In synchronous with mirror write consistency mode, data is written to both local and remote disks in no particular order and a state map device is used to track the progress of the operations. This state map can be used to recover from various failure scenarios. Transaction-oriented writes aren't reported as complete until the data has been written to both sets of disks.

In Asynchronous mode, data is first written to the local disks and then queued for transmission to the remote site. The data will be written to the remote disks in the same order that it was written to the local disks. If the out-bound queue reaches a pre-defined limit then the GMD reverts to synchronous mirroring with MWC mode until the queue is empty. Transaction-oriented writes are reported as complete as soon as the data is on the local disks.

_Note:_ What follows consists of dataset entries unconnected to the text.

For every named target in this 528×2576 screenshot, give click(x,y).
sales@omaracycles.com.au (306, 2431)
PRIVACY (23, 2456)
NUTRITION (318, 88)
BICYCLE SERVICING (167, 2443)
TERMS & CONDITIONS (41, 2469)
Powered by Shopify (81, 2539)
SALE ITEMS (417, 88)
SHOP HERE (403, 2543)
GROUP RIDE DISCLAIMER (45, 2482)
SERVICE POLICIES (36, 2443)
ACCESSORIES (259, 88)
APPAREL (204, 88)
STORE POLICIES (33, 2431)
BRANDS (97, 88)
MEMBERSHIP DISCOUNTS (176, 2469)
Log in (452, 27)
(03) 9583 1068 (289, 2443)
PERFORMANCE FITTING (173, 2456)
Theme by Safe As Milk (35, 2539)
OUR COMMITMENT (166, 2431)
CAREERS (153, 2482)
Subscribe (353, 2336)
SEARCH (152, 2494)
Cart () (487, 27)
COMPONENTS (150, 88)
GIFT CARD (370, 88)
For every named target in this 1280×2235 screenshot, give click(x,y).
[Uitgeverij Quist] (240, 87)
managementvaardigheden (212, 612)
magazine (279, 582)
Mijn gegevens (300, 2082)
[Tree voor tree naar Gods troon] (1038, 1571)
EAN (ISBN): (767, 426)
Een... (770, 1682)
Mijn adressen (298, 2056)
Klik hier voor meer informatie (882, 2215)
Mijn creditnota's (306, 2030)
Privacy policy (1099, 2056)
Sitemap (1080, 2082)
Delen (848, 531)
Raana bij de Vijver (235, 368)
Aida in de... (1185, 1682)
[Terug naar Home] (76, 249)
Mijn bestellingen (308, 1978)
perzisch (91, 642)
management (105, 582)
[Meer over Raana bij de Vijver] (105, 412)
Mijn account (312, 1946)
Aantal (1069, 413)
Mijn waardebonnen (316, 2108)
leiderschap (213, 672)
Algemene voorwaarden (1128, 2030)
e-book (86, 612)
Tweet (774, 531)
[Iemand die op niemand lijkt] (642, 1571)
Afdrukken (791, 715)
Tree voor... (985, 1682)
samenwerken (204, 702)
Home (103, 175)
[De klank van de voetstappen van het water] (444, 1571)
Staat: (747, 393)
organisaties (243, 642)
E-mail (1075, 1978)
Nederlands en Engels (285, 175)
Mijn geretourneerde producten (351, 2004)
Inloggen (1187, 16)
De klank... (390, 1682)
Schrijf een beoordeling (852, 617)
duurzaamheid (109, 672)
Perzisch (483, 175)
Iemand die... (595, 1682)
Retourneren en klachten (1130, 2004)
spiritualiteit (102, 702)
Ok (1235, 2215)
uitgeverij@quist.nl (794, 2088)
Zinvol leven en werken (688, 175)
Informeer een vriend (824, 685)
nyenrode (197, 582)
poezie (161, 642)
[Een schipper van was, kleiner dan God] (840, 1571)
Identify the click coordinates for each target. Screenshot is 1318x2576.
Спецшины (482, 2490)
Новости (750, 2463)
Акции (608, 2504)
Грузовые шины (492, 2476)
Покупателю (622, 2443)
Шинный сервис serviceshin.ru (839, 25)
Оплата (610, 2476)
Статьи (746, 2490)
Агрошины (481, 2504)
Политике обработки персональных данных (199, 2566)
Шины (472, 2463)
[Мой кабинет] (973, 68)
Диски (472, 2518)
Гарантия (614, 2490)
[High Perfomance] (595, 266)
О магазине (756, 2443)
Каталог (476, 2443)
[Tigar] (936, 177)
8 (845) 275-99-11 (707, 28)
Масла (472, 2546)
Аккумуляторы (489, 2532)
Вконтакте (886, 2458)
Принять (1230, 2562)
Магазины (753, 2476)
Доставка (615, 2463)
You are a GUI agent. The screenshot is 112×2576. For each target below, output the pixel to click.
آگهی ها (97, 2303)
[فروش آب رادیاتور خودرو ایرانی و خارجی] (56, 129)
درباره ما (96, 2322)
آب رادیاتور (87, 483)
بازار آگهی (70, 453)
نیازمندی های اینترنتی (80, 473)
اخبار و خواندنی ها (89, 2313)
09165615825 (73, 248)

Note that the contents of this out-bound queue are lost if the node containing the out-bound queue (i.e. the node where the data is being written to by the application) crashes! IMPORTANT: This means that GMDs operating in asynchronous mirroring mode WILL ALMOST CERTAINLY LOSE DATA which the application believes has been written to disk (i.e. committed database transactions are lost and/or corrupted) if the application's node crashes.

Use of asynchronous mirroring is a VERY BAD IDEA in practically all applications.

GMDs configured in either of the synchronous modes can be read and written from both sites simultaneously although care needs to be taken to ensure that a particular disk block's data isn't in transit in both directions at once. GMDs configured in asynchronous mode can only be read and/or written from one site and must be turned around before they can be read/written from the other site.

GMD Mirroring and LVM Mirroring combined

HAGEO can be used in combination with the LVM to improve data availability by virtue of the LVM's capability to mirror a logical volume up to three ways. Whilst HAGEO does not impose a requirement for local mirroring of disk, it is sensible to implementing either LVM mirroring or RAID 1/5 on each site, thereby allowing local disk failure to be handled locally rather than being escalated to a site failure.

How it works...

As discussed earlier in this document, the geographic mirroring device (GMD) appears to AIX as a pseudo logical volume, albeit with two components, one local and one remote. The geographic mirroring device sits above a standard AIX logical volume and does not interfere with local operation on LVM. This separation of geographic and local components allows for RAID or LVM mirroring of disks for availability within a single site, or on both sites in the geographic cluster. It is therefore possible to use LVM in combination with a geographic mirroring device to have up to 6 copies of a logical volume, 3 local and 3 remote!

 

 

IMPORTANT: If you lack the appropriate skills, experience and/or competency, are unwilling to take responsibility for your actions, or if you don't like these disclaimers then don't use this information.